Ivan Mrkvička (born Jan Václav Mrkvička; ) (23 April 1856 – 16 May 1938) was a Czech-born painter and an active contributor to the artistic life of newly liberated Bulgaria in the late 19th and early 20th century. He is regarded as one of the founders of the modern Bulgarian fine art tradition.

Biography
Born in the village of Vidim near Mělník, he studied at the Academy of Fine Arts in Prague and the Munich Academy. Mrkvička came to Plovdiv in 1881 after an invitation by the then-Eastern Rumelian government and worked as a teacher in the Cyril and Methodius high school, where he co-operated with the most important cultural figures in the city — Ivan Vazov, Konstantin Velichkov, Petko Karavelov, Petko Slaveykov.
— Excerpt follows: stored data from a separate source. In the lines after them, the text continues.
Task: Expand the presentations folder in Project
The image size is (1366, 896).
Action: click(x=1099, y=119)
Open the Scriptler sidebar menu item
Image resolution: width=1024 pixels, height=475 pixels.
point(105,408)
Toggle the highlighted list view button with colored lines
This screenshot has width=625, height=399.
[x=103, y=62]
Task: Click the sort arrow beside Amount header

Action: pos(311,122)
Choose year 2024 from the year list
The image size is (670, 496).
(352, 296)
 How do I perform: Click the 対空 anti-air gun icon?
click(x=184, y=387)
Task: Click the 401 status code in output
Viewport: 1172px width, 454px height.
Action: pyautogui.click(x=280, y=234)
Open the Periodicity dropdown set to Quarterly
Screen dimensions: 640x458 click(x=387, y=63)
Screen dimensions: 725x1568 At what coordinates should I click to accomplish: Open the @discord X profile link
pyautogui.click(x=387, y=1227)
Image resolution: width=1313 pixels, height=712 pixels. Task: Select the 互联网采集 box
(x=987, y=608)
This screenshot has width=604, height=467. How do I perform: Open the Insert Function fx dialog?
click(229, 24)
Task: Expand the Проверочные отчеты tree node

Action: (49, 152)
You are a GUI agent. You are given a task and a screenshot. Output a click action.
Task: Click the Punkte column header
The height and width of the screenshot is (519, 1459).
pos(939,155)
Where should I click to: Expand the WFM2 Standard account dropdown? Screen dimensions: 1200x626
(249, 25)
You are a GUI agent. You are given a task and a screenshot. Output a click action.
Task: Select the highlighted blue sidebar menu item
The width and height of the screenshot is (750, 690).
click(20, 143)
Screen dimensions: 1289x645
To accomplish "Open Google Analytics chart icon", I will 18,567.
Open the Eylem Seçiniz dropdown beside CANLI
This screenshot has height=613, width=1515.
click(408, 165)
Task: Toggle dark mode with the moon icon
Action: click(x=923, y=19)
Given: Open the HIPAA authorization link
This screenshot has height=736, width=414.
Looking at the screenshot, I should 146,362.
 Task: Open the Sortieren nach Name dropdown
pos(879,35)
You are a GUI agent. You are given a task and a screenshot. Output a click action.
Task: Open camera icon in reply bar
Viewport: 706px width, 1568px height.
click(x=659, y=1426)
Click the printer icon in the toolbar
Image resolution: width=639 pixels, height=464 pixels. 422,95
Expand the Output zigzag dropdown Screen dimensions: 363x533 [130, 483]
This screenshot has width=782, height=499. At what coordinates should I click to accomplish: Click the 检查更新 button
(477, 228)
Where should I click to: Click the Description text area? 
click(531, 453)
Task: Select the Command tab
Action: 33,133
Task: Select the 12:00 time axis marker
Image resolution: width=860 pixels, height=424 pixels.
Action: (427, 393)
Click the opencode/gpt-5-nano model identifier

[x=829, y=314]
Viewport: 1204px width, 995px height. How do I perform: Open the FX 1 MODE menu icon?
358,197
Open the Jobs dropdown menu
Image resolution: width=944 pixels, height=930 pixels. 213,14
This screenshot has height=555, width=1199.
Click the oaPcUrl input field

Mrkvička set up his first independent exhibition in 1886 and participated in two shared exhibitions with Anton Mitov, another teacher at the high school. During his Plovdiv period Mrkvička created some of his best known works: Plovdiv Marketplace (1883), Sakadzhii (1886), Gypsy Revelry (1887), Poulterer (1887), Marketplace in Plovdiv (1888) and others.

Mrkvička settled in Sofia in 1889 and was one of the founders of the National Academy of Arts in 1896, but briefly returned to Plovdiv in 1892 to take part in a special exhibition in the Plovdiv Fair main pavilion. He there presented 15 paintings, including Street in Plovdiv, and a sculpture called Bulgaria — Patroness of Agriculture and Crafts. He was also the author of the exhibition's official poster.

The painter's most significant achievements are in the everyday life genre, although he also worked in the historic painting sphere and is the author of many high-quality portraits. One of the creators of the then-coat of arms of Bulgaria and the coat of arms of Sofia, he became a Bulgarian Academy of Sciences member in 1918.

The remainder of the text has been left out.